The witness Evers testified, that in July and August, 1886, he sold six horses to Cook county; that at the time of the sale, Buck McCarthy, Varnell, McGarigle and Wren were present; that he gave them the cost price of the horses, with $15 a head added fpr profit, and McCarthy told him to add $150 for commission; that three or four days after, McCarthy came to him, and he paid McCarthy the $150, which the latter put in his pocket, saying he was to take it to the pool; that after-wards he sold two more horses, McCarthy and Varnell being present, and McCarthy told him to add $75 to the price, but it never was called for; that he received the warrants for these matters, but they were not paid yet.
The witness Gray testified, that in 1886 he bored a well for the infirmary; that he saw a notice in the paper about it, and spoke to Prey, and then to commissioner Hannigan about it, and then went to the board and sent his card to Van Pelt, who told him he had better see McGarigle. He went to the hospital and saw McGarigle, who said witness’ brother had made a pretty good offer, and witness would have to increase it to get the job. His brother had offered $2200. McGarigle told witness to meet him in the board room that day, which witness did, and said then he would give $3000 if he could add the additional $800 to the contract. McGarigle said, all right, and they made an engagement to meet at Kern’s on Monday, and witness gave McGarigle $3000, and then he got the contract and rendered bills for the work.
The witness Schneider, commencing on June 19, and ending on December 3, 1886, presented forty-one bills to the county for work done on the hospital, asylum, normal school, infirm•ary and court house, aggregating $95,680.06. From his books it appears that the actual amount paid out for labor and materials for these institutions was $42,058.55. He testified that he got the contract through Edward McDonald, and there was to be twenty per cent in it for the pool, which witness was to pay; that this twenty per cent was added to the bills, and that they were made out for more labor and materials than were actually furnished.
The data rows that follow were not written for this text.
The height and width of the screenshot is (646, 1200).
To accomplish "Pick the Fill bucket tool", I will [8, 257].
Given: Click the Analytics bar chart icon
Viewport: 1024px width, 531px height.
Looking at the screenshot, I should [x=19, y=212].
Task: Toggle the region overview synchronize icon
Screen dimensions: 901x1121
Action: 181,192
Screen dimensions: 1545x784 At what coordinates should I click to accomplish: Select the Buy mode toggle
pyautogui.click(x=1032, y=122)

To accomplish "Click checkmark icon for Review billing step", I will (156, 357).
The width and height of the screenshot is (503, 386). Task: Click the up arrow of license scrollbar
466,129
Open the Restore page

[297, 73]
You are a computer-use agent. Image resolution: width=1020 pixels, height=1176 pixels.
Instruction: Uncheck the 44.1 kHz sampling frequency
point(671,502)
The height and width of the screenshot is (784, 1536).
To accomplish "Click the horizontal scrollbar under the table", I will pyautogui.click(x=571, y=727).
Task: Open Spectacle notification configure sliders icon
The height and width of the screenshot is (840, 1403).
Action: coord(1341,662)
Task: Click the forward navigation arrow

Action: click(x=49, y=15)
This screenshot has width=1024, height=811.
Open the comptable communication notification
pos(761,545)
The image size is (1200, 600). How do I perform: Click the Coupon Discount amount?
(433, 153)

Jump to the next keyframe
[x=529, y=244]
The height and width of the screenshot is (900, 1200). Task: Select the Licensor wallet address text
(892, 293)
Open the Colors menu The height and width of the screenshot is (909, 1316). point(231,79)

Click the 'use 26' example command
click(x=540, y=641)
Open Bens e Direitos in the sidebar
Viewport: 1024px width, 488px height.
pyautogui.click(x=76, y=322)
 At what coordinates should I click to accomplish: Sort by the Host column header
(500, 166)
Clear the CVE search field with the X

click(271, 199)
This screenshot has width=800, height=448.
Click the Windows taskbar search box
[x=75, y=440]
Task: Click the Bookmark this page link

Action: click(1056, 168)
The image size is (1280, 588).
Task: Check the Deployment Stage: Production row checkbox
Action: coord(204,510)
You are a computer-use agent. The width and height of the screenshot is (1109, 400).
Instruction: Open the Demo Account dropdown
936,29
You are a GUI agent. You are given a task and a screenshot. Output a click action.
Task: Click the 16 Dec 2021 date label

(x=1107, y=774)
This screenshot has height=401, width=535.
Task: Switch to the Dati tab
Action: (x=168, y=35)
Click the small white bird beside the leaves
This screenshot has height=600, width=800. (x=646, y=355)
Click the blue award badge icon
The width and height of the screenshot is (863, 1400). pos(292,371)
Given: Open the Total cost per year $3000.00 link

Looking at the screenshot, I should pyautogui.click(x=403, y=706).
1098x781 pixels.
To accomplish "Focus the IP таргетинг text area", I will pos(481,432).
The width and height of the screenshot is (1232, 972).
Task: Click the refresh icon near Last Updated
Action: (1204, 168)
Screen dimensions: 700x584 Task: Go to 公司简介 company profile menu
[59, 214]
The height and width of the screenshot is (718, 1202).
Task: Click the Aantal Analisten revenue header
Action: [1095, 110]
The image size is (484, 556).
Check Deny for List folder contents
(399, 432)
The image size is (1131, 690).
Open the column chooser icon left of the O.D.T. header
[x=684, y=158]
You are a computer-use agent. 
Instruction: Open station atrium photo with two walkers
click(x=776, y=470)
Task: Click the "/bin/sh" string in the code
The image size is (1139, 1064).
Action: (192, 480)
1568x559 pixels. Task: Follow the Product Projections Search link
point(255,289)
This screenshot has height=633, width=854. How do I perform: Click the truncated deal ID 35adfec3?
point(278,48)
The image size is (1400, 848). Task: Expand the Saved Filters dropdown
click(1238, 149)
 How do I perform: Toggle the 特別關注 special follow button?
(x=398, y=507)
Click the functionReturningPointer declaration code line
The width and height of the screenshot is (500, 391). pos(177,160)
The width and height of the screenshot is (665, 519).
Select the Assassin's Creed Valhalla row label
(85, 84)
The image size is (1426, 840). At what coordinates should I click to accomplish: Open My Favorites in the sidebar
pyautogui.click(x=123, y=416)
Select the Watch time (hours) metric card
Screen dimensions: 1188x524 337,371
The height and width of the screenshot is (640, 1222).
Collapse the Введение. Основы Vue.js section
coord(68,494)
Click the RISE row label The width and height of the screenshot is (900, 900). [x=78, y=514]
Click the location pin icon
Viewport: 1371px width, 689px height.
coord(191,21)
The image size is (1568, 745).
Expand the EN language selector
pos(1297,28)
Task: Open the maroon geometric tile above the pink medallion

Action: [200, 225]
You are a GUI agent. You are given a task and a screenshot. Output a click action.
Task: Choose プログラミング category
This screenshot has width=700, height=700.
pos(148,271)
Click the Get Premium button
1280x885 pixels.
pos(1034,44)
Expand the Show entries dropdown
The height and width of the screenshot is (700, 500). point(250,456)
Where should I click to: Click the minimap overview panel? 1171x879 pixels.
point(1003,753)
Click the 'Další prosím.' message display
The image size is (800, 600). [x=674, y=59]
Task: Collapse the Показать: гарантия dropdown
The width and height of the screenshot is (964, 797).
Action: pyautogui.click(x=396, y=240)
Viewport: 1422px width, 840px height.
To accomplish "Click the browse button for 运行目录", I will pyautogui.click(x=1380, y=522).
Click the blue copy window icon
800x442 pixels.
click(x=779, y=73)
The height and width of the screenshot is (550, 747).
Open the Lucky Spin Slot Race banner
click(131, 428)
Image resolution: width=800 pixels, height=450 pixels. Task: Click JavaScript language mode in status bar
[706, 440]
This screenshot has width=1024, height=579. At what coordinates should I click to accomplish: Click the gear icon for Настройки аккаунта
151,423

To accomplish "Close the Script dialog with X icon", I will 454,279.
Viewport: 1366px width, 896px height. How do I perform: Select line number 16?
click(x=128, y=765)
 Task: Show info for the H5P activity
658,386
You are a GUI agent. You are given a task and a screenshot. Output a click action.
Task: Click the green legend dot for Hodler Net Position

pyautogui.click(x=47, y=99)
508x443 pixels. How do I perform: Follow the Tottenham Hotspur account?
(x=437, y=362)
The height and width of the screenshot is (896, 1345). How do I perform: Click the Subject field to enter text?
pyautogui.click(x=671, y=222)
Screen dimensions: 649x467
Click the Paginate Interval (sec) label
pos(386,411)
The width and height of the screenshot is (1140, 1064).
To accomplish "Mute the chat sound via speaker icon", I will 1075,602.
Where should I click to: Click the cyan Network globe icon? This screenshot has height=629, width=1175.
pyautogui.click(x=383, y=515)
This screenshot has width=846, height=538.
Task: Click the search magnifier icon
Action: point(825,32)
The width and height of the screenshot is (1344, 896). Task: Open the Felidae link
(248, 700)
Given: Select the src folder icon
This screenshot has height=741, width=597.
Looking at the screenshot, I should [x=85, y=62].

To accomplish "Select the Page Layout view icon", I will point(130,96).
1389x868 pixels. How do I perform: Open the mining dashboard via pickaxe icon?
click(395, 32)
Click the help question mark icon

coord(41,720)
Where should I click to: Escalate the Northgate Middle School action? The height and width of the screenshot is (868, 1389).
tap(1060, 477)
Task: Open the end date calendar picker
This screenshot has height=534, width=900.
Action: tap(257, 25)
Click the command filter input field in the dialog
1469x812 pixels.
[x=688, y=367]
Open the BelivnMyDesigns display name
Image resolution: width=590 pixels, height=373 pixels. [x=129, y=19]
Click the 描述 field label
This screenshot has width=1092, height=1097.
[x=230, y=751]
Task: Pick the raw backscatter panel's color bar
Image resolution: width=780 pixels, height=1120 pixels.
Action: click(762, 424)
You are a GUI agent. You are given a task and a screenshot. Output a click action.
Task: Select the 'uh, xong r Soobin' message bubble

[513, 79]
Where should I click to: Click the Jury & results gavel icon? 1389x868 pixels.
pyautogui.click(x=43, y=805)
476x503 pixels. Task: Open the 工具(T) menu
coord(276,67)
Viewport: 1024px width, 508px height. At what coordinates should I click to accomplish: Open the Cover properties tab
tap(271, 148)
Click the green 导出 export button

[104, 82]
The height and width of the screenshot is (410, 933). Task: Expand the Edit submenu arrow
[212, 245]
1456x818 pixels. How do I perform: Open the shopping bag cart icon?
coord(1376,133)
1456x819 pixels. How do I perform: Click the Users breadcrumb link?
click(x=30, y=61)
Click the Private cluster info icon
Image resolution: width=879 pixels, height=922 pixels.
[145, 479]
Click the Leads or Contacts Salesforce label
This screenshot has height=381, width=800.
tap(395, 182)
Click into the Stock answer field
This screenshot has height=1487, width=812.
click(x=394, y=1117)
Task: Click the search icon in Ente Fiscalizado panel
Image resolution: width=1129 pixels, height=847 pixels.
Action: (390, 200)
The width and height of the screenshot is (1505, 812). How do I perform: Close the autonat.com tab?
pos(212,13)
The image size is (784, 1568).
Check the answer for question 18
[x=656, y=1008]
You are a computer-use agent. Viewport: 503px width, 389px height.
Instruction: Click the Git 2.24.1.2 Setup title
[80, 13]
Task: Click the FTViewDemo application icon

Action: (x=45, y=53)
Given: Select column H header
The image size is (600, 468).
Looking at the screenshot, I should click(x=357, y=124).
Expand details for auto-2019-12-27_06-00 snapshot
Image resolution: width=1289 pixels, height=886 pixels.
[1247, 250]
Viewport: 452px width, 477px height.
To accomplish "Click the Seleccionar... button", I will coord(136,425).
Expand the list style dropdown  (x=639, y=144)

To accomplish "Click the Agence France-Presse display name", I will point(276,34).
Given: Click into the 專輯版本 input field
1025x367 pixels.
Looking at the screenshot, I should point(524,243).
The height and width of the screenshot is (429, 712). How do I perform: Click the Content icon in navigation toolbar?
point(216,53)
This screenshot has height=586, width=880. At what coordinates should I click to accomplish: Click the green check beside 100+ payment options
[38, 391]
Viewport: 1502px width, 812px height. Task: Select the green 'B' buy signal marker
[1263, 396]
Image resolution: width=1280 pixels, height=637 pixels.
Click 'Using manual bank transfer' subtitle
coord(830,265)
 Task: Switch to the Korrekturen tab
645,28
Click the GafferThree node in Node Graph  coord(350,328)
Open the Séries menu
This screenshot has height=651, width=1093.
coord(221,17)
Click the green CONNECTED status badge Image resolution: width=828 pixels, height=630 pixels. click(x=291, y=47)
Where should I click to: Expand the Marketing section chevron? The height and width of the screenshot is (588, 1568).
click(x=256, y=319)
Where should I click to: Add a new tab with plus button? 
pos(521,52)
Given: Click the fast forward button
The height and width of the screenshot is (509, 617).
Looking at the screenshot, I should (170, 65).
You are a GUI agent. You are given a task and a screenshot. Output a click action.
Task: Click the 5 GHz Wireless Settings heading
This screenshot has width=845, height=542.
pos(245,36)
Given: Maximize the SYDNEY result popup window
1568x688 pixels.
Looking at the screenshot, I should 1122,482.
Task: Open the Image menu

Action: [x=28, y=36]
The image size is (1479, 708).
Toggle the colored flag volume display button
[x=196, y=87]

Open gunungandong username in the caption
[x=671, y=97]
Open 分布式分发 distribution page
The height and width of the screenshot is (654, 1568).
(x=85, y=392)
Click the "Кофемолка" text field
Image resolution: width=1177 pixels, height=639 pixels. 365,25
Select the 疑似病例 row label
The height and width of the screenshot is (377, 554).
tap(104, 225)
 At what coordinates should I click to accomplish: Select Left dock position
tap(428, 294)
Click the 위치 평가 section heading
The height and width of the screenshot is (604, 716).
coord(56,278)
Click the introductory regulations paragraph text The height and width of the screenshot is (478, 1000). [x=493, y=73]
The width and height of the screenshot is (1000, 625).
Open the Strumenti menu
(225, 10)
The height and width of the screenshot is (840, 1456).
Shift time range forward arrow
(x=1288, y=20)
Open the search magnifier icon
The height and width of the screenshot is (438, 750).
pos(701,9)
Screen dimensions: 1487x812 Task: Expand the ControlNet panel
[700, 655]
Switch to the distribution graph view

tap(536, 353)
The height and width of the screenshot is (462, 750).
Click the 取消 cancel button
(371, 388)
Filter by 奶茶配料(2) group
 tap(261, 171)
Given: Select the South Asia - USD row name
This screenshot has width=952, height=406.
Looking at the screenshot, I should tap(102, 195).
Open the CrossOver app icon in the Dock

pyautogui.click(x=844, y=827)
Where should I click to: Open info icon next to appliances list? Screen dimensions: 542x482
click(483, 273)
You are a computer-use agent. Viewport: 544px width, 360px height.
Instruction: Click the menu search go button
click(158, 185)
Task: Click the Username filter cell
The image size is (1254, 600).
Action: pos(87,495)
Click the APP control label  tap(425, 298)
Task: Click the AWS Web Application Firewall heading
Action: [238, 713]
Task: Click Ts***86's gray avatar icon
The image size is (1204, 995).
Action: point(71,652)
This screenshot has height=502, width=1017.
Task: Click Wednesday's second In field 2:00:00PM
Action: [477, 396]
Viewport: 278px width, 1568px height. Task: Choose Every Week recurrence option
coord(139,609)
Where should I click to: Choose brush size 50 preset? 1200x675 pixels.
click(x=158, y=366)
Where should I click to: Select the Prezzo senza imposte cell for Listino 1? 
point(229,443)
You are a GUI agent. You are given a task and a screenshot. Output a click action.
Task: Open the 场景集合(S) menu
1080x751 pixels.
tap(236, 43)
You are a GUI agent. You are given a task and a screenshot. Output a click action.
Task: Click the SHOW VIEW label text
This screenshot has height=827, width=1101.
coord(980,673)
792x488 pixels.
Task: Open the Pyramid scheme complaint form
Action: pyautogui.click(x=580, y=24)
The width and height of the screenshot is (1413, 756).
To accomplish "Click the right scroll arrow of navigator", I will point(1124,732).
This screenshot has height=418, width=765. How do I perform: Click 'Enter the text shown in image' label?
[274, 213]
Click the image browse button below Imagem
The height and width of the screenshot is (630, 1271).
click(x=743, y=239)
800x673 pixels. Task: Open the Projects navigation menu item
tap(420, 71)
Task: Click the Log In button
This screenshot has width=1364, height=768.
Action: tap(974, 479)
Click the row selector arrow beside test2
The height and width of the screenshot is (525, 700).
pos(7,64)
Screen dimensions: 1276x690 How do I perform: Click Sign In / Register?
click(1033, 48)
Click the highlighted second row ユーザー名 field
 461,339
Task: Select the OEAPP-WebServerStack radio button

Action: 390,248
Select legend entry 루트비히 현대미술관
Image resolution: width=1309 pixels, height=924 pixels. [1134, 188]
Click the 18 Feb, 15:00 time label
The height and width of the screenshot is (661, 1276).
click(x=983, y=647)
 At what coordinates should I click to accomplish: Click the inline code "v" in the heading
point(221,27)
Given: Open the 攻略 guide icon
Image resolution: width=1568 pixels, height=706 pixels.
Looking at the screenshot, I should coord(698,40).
The witness Bipper testified, that he commenced furnishing meat to the county in January, 1880. The next year he commenced paying for the contract; that in 1883 he paid $4000 to $5000 for the contract, which amount was distributed among different members of the board; that the contract for 1884 cost him $6000, which sum was distributed among commissioners Hannigan, Patrick McCarthy, Niessen, Ochs, Sommers, Van-Pelt, Wasserman and Lynn; that he would give McClaughrey presents, sometimes of $500; that the next year (1884-1885) the meat, bread and milk contracts were thrown together, and $10,000 was paid for the three. He was told the boys expected to have $1000,—the hoys being those they had their transactions with. It took ten votes,—a two-thirds vote,— to pass any bill for the payment of money over $500. The witness testified there was a meeting of certain of the commissioners at the Galt house with reference to the letting of these contracts, and Leyden told him they had agreed that Bipper, Heissler & Junge, and Kee & Chappel, and Kolze, should have these contracts, provided they would put up $1000 for each of the commissioners who were in the deal; that of this money he paid Ochs $1000, Hannigan $1000, Leyden $1000, Patrick McCarthy $1000, VanPelt $1000, Wasserman $1000, McDonald $300, Niessen $800, Lynn $800, McClaughrey $500 or $600.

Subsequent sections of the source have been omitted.